Tabiî ki Türkiye’nin bu noktadaki konumu çok farklı. “Gladio” gibi oluşumlar, dünyada aydınlatılırken, aynı ‘çete’nin Türkiye ayağı nedense karanlıkta kalmaya devam etmiş. Bunun böyle olmadığını söyleyen herhangi bir ‘yetkili’ bu güne kadar çıkmadı.
Aynı şekilde, uzun yıllar dünyanın gündemini meşgul eden “Locket skandalı”nın da Türkiye ayağı karanlıkta kalmış. Bu ‘çete’nin de diğer ülkelerdeki ayakları çökertilmiş ve sorumlular az ya da çok cezalarını çekmiş. İş Türkiye’ye gelince nedense ‘çete’ler bilinmez oluyor.
Yine hepimiz, Türkiye’yi ‘idare edenler’in ağzından “JİTEM” diye bir kuruluşun olmadığı sözlerini duymuştuk. Ancak, olmayan bu kuruma mensup kişilerin iş yaptığına, sahte ya da gerçek ‘kimlik’ler aldığına da kamuoyu şahit oldu. Geçmişte, “olmayan bu kurum”a mensup kişilerin ‘öldürüldüğü’yle ilgili haberler de okumuştuk.
“İhanet Çemberi/ PKK’yı Yöneten Türkler” adlı bir kitap yayınlayan Bülent Orakoğlu, bir röportajında şöyle demiş: “CIA’nın 20 yıl önce hazırladığı ve geçenlerde gizliliği kaldırılıp kamuoyu ile paylaşılan ‘Irak, Türkiye, İran: Kürt Ayaklanmaları’ raporunun PKK’nın kuruluş ve gelişimini içeren üç sayfalık bölümü neden karartılmıştı?” (Yeni Aktüel, 7-13 Şubat 2008) Bu iddia doğru ise, araştırılması ve gerçeklerin ortaya konulması gerekmez mi? Acaba, ‘karartılan’ o üç sayfalık belgede neler yazıyor?
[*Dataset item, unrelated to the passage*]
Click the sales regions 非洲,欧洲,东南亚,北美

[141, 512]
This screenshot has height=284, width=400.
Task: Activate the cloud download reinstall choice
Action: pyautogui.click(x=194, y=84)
Orakoğlu’nun dile getirdiği başka iddiâlar da var: Buna göre, 12 Eylül İhtilâli Öcalan’a ‘gizli güçler’ tarafından haber verildi ve Suriye’ye geçmesi temin edildi. Öcalan’ı Suriye’ye geçiren ‘gizli güç’ler, Suriye’deki kamp yerlerini dahi ayarlamışlar! Başka bir iddia daha: 1991’den sonra PKK’yı Kuzey Irak’ta ABD’nin özel kuvveti olan ‘Delta Force’ eğitmiş!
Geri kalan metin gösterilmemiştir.